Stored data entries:
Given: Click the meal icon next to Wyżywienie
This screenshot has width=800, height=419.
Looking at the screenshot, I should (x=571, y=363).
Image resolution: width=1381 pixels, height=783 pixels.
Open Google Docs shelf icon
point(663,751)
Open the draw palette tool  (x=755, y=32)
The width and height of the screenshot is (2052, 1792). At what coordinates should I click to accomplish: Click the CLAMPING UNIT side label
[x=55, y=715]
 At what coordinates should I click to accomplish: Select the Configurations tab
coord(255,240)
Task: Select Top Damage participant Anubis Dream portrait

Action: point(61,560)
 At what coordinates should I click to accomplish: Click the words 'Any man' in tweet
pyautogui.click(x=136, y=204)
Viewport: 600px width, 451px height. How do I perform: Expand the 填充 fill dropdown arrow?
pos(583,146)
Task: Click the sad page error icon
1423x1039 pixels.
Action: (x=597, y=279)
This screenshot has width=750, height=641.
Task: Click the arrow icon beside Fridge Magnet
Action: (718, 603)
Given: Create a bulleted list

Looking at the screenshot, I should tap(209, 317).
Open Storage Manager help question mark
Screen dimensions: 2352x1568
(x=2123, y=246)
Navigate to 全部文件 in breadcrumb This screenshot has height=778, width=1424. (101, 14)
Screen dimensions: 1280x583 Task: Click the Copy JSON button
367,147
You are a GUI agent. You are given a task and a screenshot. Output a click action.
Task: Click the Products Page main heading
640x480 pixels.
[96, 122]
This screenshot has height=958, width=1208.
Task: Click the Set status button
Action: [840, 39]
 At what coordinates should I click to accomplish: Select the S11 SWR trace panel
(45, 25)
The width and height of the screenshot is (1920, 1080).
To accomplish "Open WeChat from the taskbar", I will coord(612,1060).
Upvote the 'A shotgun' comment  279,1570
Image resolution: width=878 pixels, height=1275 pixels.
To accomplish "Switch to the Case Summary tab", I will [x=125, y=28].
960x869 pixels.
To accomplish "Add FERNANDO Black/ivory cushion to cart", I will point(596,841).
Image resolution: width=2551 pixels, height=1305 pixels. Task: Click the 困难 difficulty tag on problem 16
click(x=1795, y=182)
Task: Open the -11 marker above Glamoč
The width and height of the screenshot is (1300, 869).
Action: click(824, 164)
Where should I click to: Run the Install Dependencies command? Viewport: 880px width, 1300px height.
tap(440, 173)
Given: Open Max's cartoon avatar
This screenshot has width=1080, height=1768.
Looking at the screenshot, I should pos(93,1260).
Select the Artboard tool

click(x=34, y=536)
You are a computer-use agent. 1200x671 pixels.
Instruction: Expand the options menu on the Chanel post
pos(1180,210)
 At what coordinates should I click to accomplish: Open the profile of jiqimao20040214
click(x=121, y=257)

The request: Lay out the records from the line with "960x869 pixels." up to and including the line with "click(x=1795, y=182)" as a Markdown table with the columns n and Line, one row per line, skipping any blank lines.

Exercise result:
| n | Line |
|---|---|
| 1 | 960x869 pixels. |
| 2 | To accomplish "Add FERNANDO Black/ivory cushion to cart", I will point(596,841). |
| 3 | Image resolution: width=2551 pixels, height=1305 pixels. Task: Click the 困难 difficulty tag on problem 16 |
| 4 | click(x=1795, y=182) |